Ravalli County Airport is a public use airport in Ravalli County, Montana, United States. It is owned by Ravalli County and located one nautical mile (2 km) east of the central business district of Hamilton, Montana. This airport is included in the National Plan of Integrated Airport Systems for 2011–2015, which categorized it as a general aviation facility.

== Facilities and aircraft ==
Ravalli County Airport covers an area of 439 acres (178 ha) at an elevation of 3,636 feet (1,108 m) above mean sea level. It has one asphalt runway designated 17/35, measuring 5,200 by 75 feet (1,585 x 23 m).

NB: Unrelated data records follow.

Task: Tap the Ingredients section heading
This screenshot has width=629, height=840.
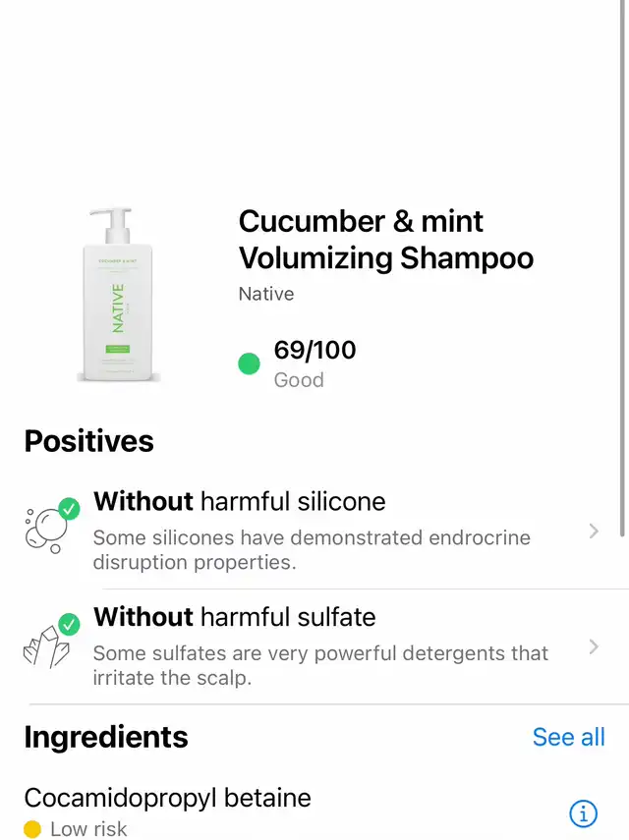Action: click(106, 737)
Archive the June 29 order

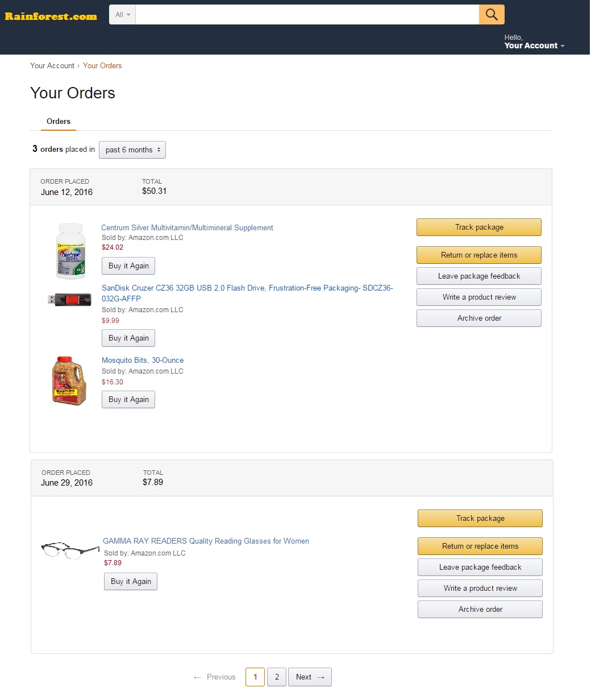(x=480, y=609)
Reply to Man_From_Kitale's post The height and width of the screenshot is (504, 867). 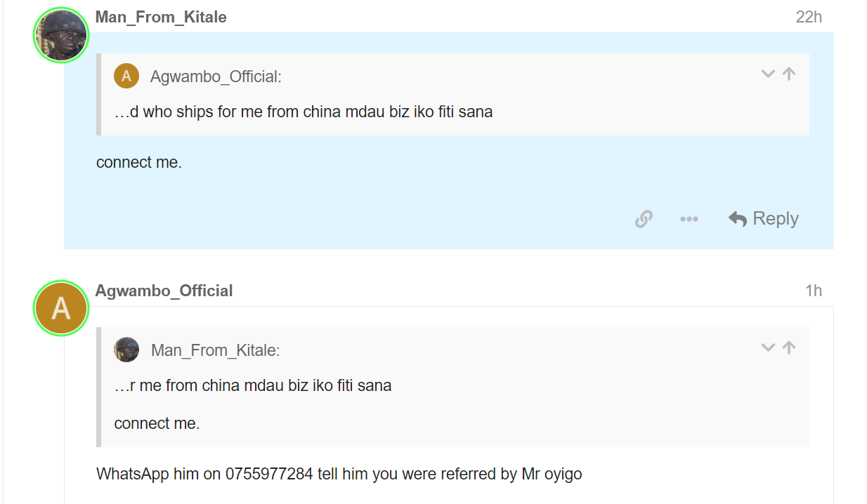[x=763, y=219]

For the 12-month period ending June 26, 2019, the airport had 23,600 aircraft operations, an average of approximately 64 per day: 92% general aviation and 8% air taxi. At that time there were 98 aircraft based at this airport: 80% single-engine, 9.2% multi-engine, 2% glider, 7% helicopter, and 2% jet.

Choice Aviation, the airport's fixed-base operator (FBO), offers fuel, flight instruction, aircraft/hangar rental, and other services including backcountry flights into the Selway Wilderness areas.

406 Airframes Inc. provides aircraft structural repair and modifications.